▶ AUFGABENSTELLUNG
Schreiben Sie aus dem Forumsbeitrag zum Stringvergleich einen Abschnitt wörtlich ab. Setzen Sie bei den Worten „main funktion muss“ ein und hören Sie nach „etwa nachprogramm werden)“ auf.

# Strings vergleichen, wichtig



## Maniac1983 (11. Januar 2005)

Hi,

ich habe folgendes Problem:
muss bis donnerstag folgendes Problem lösen, hab aber keine ahnung wie...

wir sollen programm entwerfen,
das strings miteinander vergleicht, wie im duden...

dabei muss funktion umwandeln();
 ä ö ü und ß in a, u, o und ss nicht in ae, ue, oe usw umwandeln (regel nach duden)
außerdem muss funktion umwandeln alles in kleinbuchstaben umwandeln

main funktion muss
2 strings einlesen
ausgaben erzeugen (verglichene strings)

funktion compareStr() muss
beide strings vergleichen, 1 zurückgeben, wenn string1 vor string 2 stehen würde,
-1 zurückgeben, wenn string 2 vor string 1 kommt und
0 zurückgeben, wenn beide strings gleich sind 

wichtig die funktion cmpstr() darf nicht benutzt werden (soll wohl in etwa nachprogramm werden)

▶ VORGEGEBENES MATERIAL
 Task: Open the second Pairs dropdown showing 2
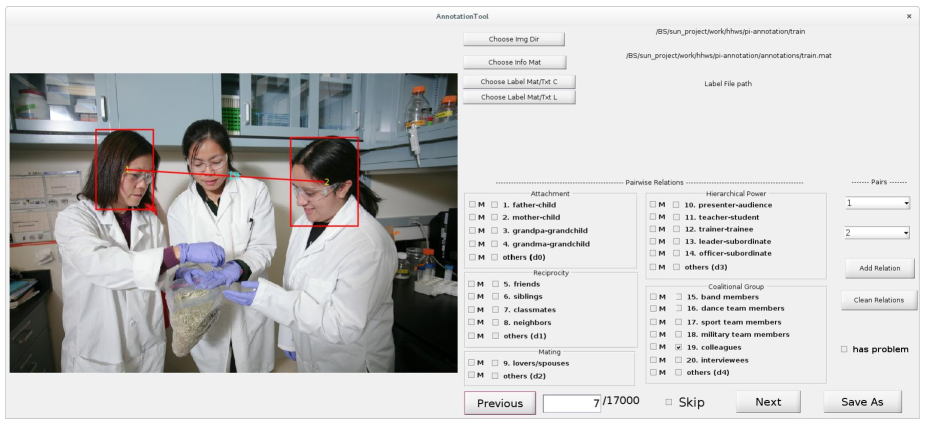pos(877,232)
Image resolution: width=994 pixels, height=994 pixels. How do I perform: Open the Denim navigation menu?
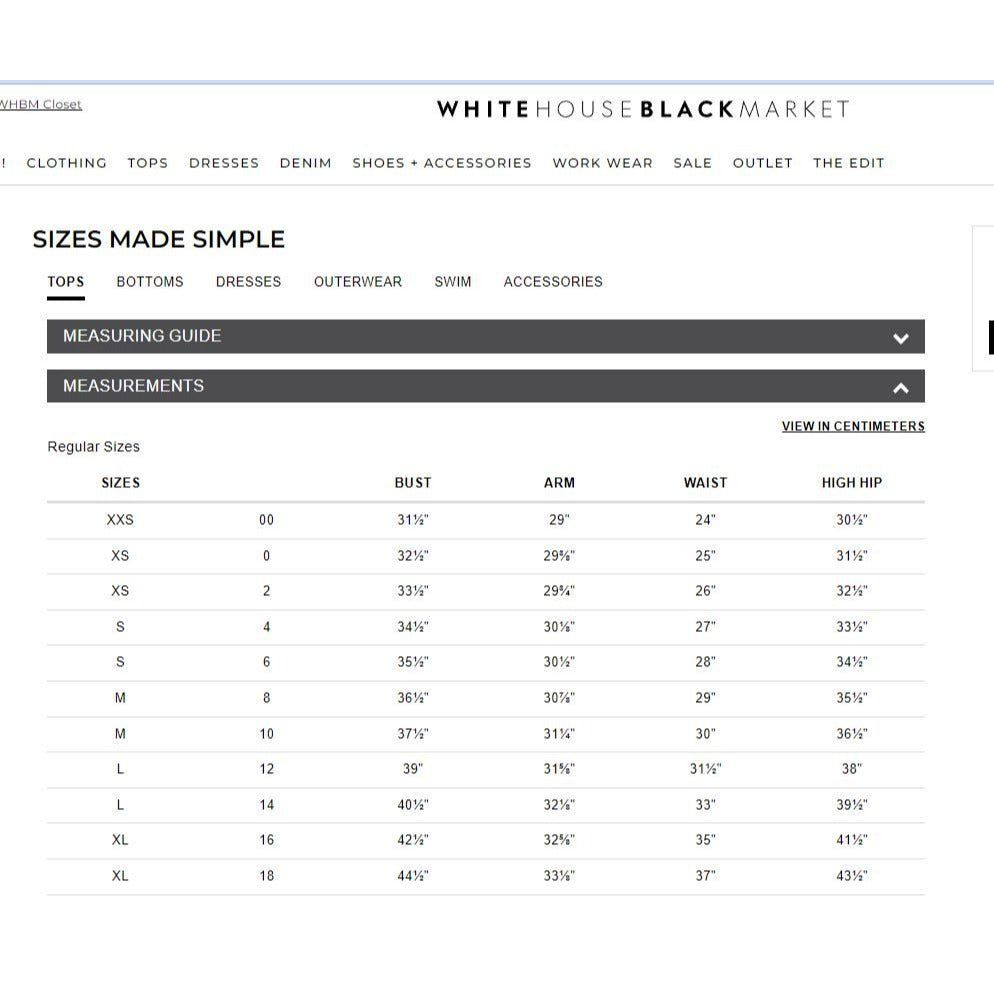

▶ ERGEBNIS
main funktion muss
2 strings einlesen
ausgaben erzeugen (verglichene strings)

funktion compareStr() muss
beide strings vergleichen, 1 zurückgeben, wenn string1 vor string 2 stehen würde,
-1 zurückgeben, wenn string 2 vor string 1 kommt und
0 zurückgeben, wenn beide strings gleich sind 

wichtig die funktion cmpstr() darf nicht benutzt werden (soll wohl in etwa nachprogramm werden)